1. Debtor Education: There are two classes that must be completed before getting a discharge. The first class, Credit Counseling, must be completed before any papers can be filed with the court. The classes must be taken with a court approved agency, and that agency will issue a certificate after the course has been completed. This certificate will be included in the paperwork filed at the start of the bankruptcy process. The certificate is valid for 180 days after taking the Credit Counseling class. Massachusetts Approved Credit Counseling Agencies

The second class, Financial Management, must be completed before the court will order the debts discharged. This class must be completed within 45 days after the Meeting of Creditors. The cost is generally about $50.00 for each class, and can be done on the telephone or over the internet. Massachusetts Approved Financial Management Agencies Most court approved agencies offer both classes.

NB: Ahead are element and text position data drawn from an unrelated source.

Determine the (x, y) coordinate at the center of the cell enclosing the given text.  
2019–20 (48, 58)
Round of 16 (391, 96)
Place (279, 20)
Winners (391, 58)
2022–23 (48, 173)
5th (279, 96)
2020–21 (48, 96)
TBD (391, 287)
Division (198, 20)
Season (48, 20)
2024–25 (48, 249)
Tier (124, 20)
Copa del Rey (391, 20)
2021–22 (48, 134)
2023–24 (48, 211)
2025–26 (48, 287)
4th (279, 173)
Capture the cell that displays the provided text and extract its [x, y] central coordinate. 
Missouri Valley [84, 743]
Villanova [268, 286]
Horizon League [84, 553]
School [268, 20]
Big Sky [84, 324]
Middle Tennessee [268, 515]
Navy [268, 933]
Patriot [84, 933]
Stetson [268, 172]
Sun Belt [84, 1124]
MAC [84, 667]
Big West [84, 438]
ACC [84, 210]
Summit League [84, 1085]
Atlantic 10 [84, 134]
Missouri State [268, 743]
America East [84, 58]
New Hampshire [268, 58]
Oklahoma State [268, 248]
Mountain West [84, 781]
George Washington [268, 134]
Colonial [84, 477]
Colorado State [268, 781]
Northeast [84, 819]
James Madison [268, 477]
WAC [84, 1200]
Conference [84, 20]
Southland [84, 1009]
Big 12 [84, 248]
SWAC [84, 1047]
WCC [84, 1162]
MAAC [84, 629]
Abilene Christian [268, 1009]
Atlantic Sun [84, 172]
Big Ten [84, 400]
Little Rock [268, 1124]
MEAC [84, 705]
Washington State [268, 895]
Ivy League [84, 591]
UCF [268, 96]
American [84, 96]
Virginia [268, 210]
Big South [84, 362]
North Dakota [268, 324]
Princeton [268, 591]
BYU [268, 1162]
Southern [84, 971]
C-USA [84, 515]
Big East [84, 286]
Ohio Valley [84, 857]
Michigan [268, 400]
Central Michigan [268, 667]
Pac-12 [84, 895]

2. Filling out the Bankruptcy Petition: The bankruptcy petition is somewhat like a tax return. It has summary pages, followed by more detailed supporting information. On these forms will be listed income, debts, and assets. The asset section of the petition is where all assets will be listed and also where they will be protected. This protection is done by using the exemption amount allowed by selecting either the state or federal exemption amounts. Simply stated, although an asset may be listed, it may also be that you are allowed to keep everything that had to be listed. Some states, Massachusetts is one of them, allow a choice between using the federal exemptions or the state exemptions to keep your assets. That decision should be discussed with your attorney.

3. The Meeting of Creditors: after the papers have been filed with the court, a meeting will be set up by the bankruptcy trustee assigned to the case. This meeting is also known as a “341 Meeting.” Creditors are notified of this meeting, and have the option to attend and ask questions. In reality, rarely do creditors attend these meetings. The bankruptcy trustee runs the meeting and will ask the debtor a series of questions about the papers filed with the court. The bankruptcy trustee’s job is to determine if all assets have been included on the initial filing and whether there are any new assets that may not be protected. The meeting generally lasts for about ten minutes.

4. Getting to Discharge: Within 45 days after the Meeting of Creditors, if not already filed, a certificate showing that the second required Debtor Education class has been completed must be filed. Once that has been done, and unless there is an objection filed by a creditor, the court will issue a discharge within 60 days of the date of the Meeting of Creditors. This is usually the end of the process, and the case is closed.